San Francisco Public Utilities Commission reported no change or impact in water quality or delivery from Hetch Hetchy in a statement released Sunday. Should the Rim Fire interrupt water delivery from Hetch Hetchy, SFPUC can utilize reserves in Bay Area reservoirs, such as San Antonio and Crystal Springs.
However, Supplemental power supplies have cost the SFPUC about $600,000 since Aug. 19. Two of the system's three hydroelectric powerhouses have not been in use since then, and the difference has been made up by accessing power from an existing power bank and purchasing power on the open market.
Firefighters have been using Modular Airborne FireFighting Systems and air tankers to preemptively suppress the Rim Fire's potential spread toward the Highway 108 corridor along the eastern edge.

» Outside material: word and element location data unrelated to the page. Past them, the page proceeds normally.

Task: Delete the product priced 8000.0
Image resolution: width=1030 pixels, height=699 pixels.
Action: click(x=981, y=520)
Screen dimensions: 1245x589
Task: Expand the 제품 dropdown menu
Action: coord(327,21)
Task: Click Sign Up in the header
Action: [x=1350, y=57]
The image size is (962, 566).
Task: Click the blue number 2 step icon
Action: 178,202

The Rim Fire, which reportedly started on Aug. 17, is one of many wildfires plaguing the West. Investigators are currently working to discover a cause for the Yosemite wildfire. Firefighters were able to contain six fires on Saturday, according to the NIFC, bringing the total number of active wildfires down to 36 from more than 50 on Friday. The cost to fight the Rim Fire jumped from $12.4 million on Sunday to $20.1 million Monday.
More than 33,000 wildfires have burned through 3.5 million acres so far this year, 60 percent of the nationwide 10-year average. The Rim Fire is the 14th largest wildfire in California history.